Look through the records below, and copy out every line that holds the string "computer".
┌─ RECORDS SHOWN
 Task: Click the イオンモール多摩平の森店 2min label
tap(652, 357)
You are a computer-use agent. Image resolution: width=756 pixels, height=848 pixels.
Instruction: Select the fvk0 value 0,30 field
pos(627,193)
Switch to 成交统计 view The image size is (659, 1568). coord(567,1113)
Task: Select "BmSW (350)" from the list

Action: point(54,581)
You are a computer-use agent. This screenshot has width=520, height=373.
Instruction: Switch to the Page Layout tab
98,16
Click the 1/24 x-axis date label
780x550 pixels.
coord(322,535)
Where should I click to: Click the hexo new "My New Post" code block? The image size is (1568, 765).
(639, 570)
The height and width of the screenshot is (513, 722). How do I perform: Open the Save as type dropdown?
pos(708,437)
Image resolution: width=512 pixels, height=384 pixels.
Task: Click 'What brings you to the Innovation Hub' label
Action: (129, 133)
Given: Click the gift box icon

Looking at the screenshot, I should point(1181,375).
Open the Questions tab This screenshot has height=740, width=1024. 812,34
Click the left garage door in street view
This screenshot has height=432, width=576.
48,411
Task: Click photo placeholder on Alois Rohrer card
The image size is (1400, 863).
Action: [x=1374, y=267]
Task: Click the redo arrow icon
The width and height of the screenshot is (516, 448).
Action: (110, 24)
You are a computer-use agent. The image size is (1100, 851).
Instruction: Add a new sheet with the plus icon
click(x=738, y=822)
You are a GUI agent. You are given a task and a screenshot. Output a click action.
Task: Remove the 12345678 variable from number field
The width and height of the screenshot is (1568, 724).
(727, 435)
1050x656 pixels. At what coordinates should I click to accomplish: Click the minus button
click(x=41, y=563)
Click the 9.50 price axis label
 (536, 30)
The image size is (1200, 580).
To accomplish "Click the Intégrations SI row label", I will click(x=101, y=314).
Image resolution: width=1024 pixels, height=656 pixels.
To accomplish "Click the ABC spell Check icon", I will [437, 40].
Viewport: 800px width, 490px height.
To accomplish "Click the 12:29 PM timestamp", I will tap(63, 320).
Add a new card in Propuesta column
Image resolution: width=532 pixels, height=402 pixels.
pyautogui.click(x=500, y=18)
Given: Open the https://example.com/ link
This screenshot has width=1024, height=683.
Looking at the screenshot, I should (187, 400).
└─
# RESULT OF THIS TASK
You are a computer-use agent. Image resolution: width=756 pixels, height=848 pixels.
You are a computer-use agent. This screenshot has width=520, height=373.
You are a computer-use agent. The image size is (1100, 851).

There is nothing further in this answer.